The story of a UK startup (making things), worth several millions but not yet cash positive, nor profitable. Is this the UK’s future?
This great story has three critical points:
- its boss, well-known to what was effectively an angel syndicate for his recent work in an ailing company, attracts some 20 investors, each putting in around £10k – funding him with some £140k for development work on a project for an important tool in an emerging technology (3D printing), whose market he has carefully researched, in which he has considerable technical expertise, but no definitive solutions;
- after being turned down once for a SMART award from the Technology Strategy Board for creating a prototype, he commissions PERA to write a second application – and wins a grant – of £100k. With incidental help from an inventive colleague, he develops a solution to the most expensive and difficult component; he takes out a patent and brands his solution; and completes the prototype;
- armed with these, he puts up a bid on the US-based website Kickstarter, offering to deliver the product months hence at a given price (£600) in exchange for orders now. He deals successfully with incisive questioning, and within hours he has four orders; within days he has fifty, and by the end of the Kickstarter campaign he has almost 150 – from 25 countries, to which he is later able to add another 50 orders; and he raises almost £100k.

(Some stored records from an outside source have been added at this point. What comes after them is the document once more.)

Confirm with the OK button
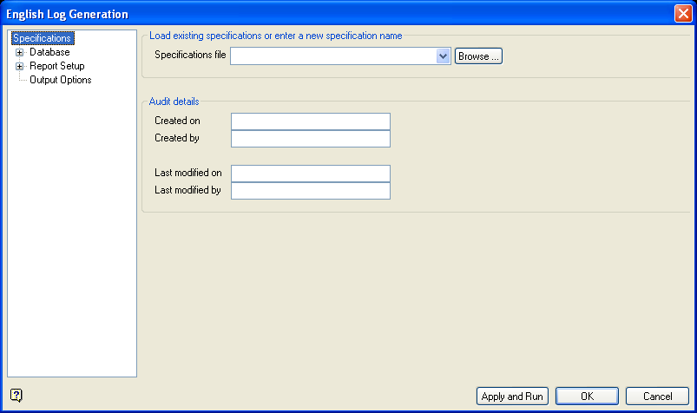This screenshot has width=697, height=413. tap(587, 397)
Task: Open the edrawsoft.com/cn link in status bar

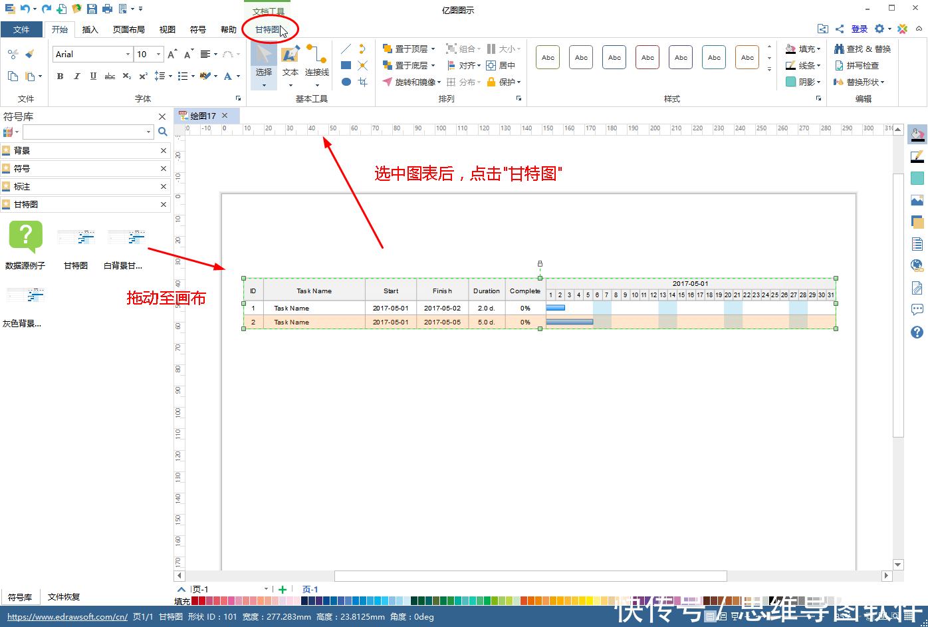Action: pyautogui.click(x=67, y=616)

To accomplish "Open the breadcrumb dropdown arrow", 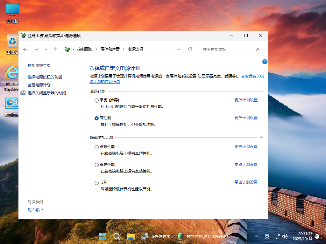I will 179,49.
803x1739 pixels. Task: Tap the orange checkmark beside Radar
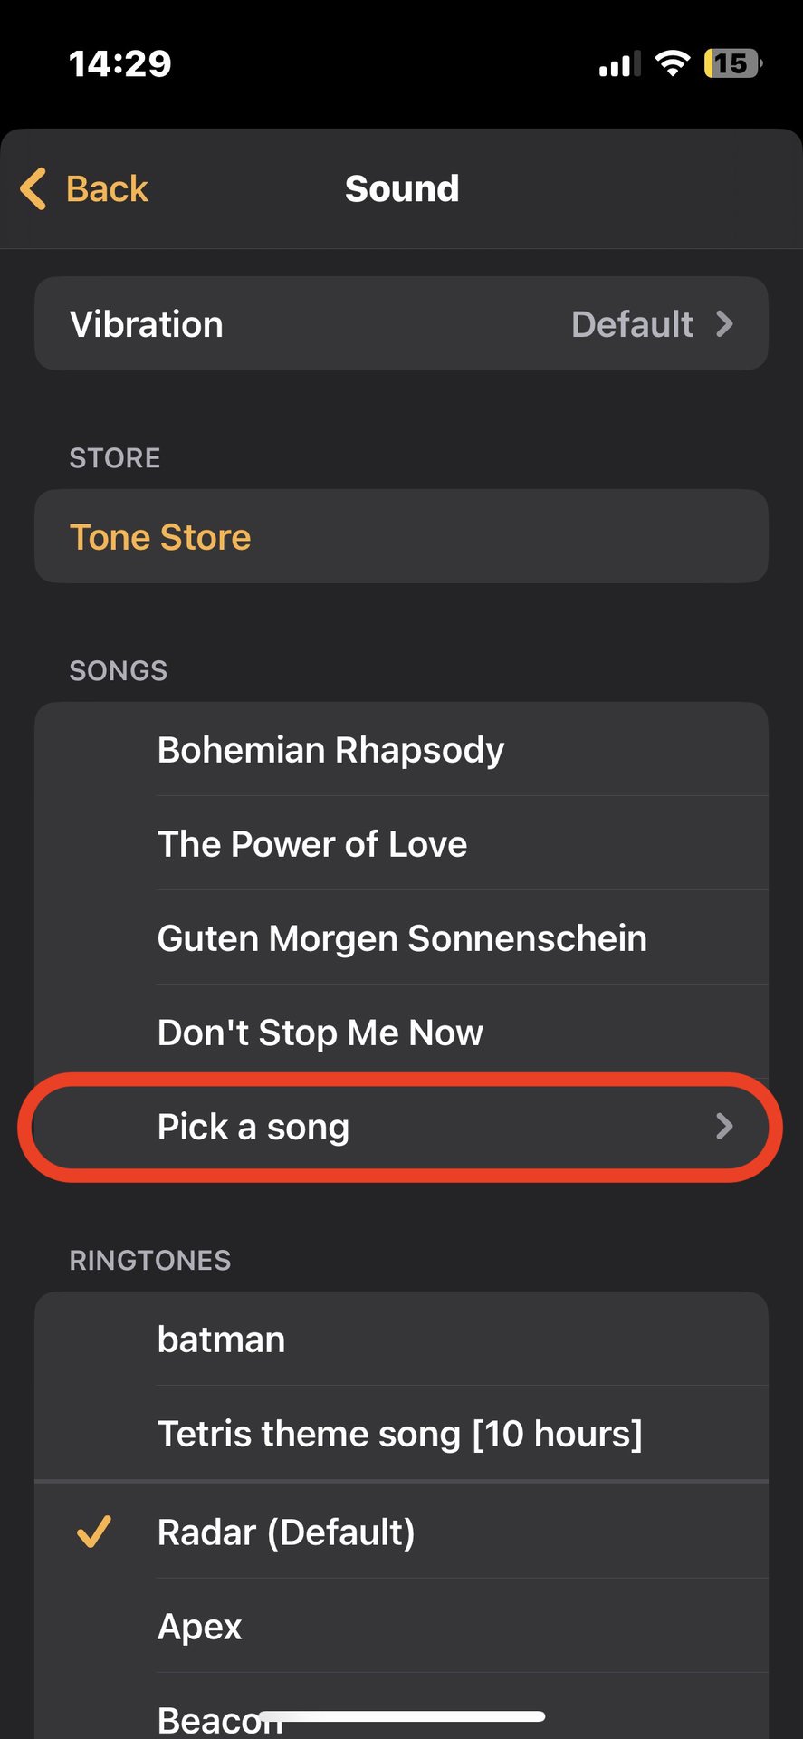[94, 1532]
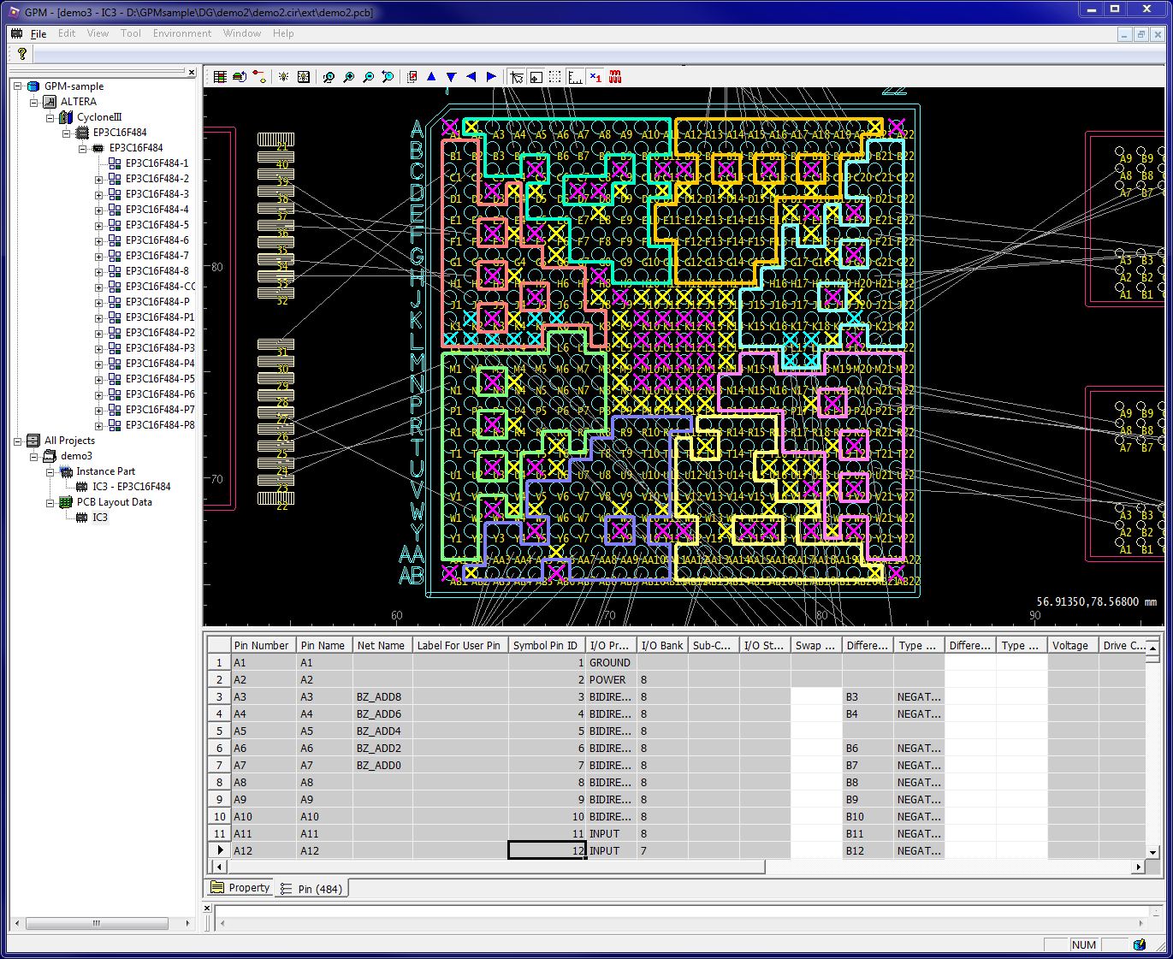
Task: Expand the EP3C16F484-2 tree node
Action: pos(98,179)
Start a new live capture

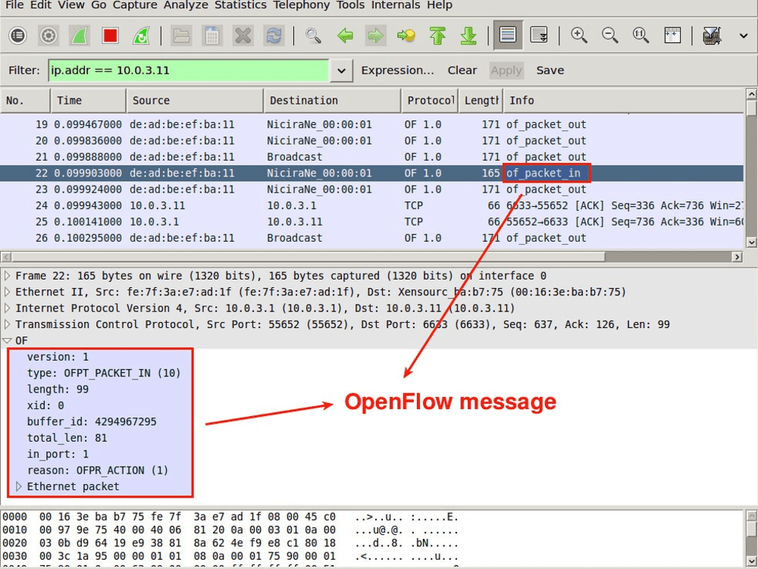click(x=78, y=35)
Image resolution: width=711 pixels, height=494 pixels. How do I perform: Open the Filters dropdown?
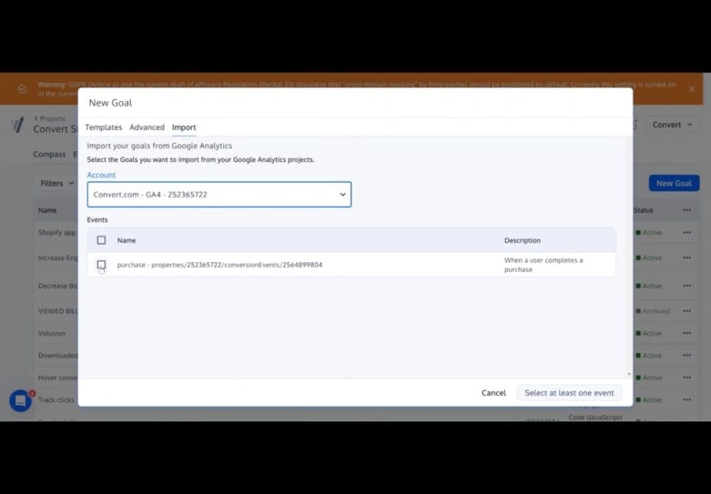tap(57, 184)
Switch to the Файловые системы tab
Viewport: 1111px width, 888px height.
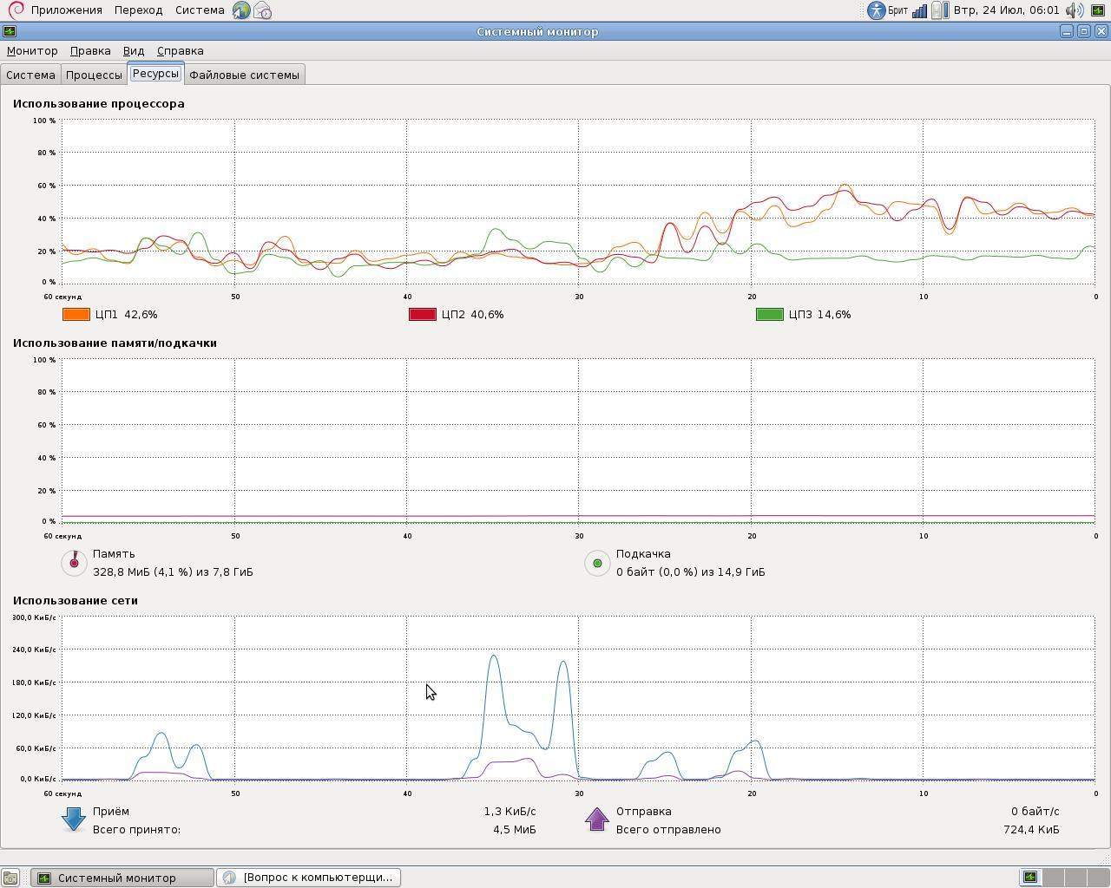pos(244,75)
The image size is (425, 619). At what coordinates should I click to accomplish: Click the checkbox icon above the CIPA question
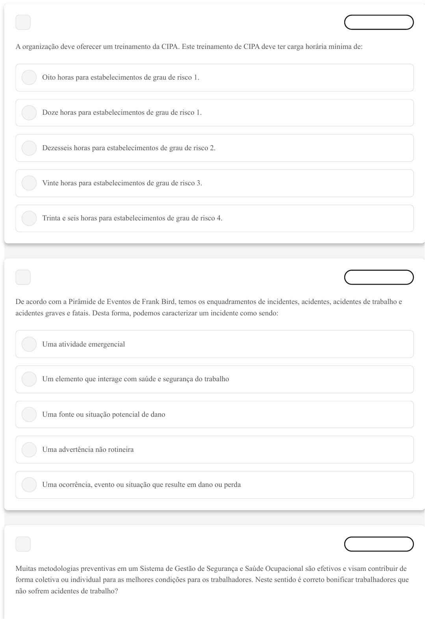tap(23, 22)
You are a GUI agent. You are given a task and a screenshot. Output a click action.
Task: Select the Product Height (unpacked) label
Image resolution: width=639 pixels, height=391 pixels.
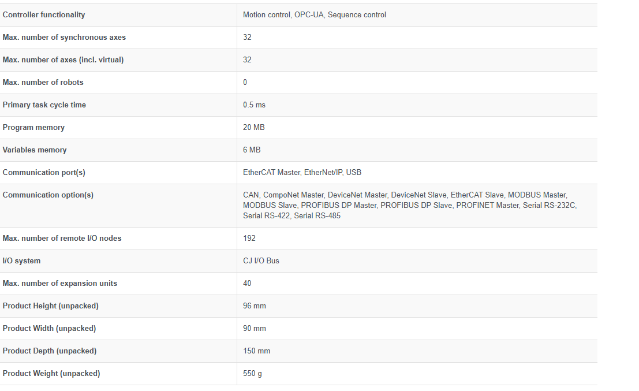pos(50,306)
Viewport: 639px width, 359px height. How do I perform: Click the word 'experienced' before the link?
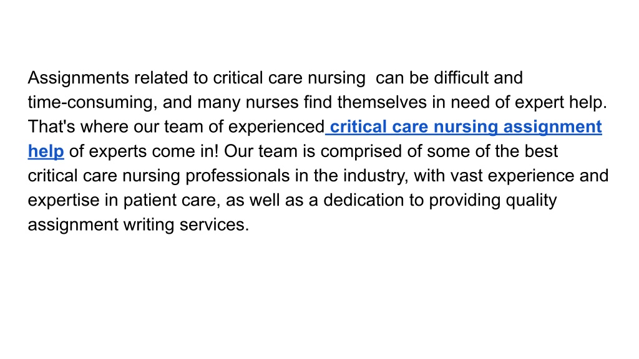tap(276, 127)
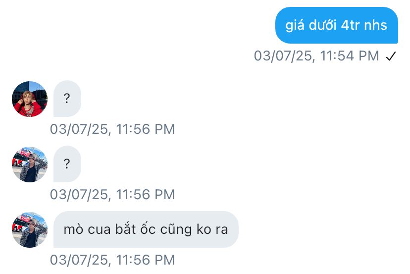The image size is (410, 274).
Task: Click the timestamp below the "mò cua bắt ốc" message
Action: (x=112, y=260)
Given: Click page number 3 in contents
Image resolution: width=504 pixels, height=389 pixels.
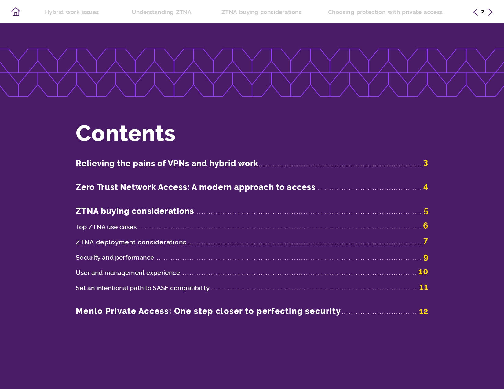Looking at the screenshot, I should click(425, 163).
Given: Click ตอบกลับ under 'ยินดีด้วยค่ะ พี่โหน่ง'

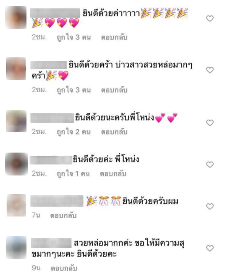Looking at the screenshot, I should pos(113,174).
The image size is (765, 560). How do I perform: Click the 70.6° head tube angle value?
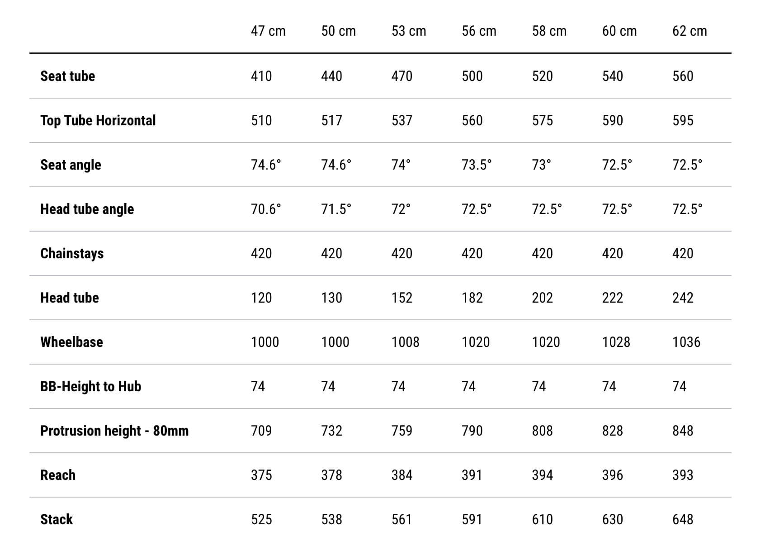(266, 209)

Some ten months later, he is about to start deliveries – it is being manufactured for him in batches. As a result of the Kickstarter campaign, he now has a good picture of the market in a number of countries and introductions to resellers (he has had calls from potential resellers all over the world, including from the CIA’s venture capital arm in the US!) He sees neither selling nor manufacturing as the key parts of the business: design is his unique asset. And he is looking to scale up the enterprise as rapidly as possible and to design different versions of his product. He is writing a business plan in order to raise £1mn for 10% of the equity, hopefully from at least one person who will help him with the development of the business.
(He was one of a group of people who spent several months meeting together periodically, learning from each other’s experience, in a networking group based on the concept of action learning – led by me.)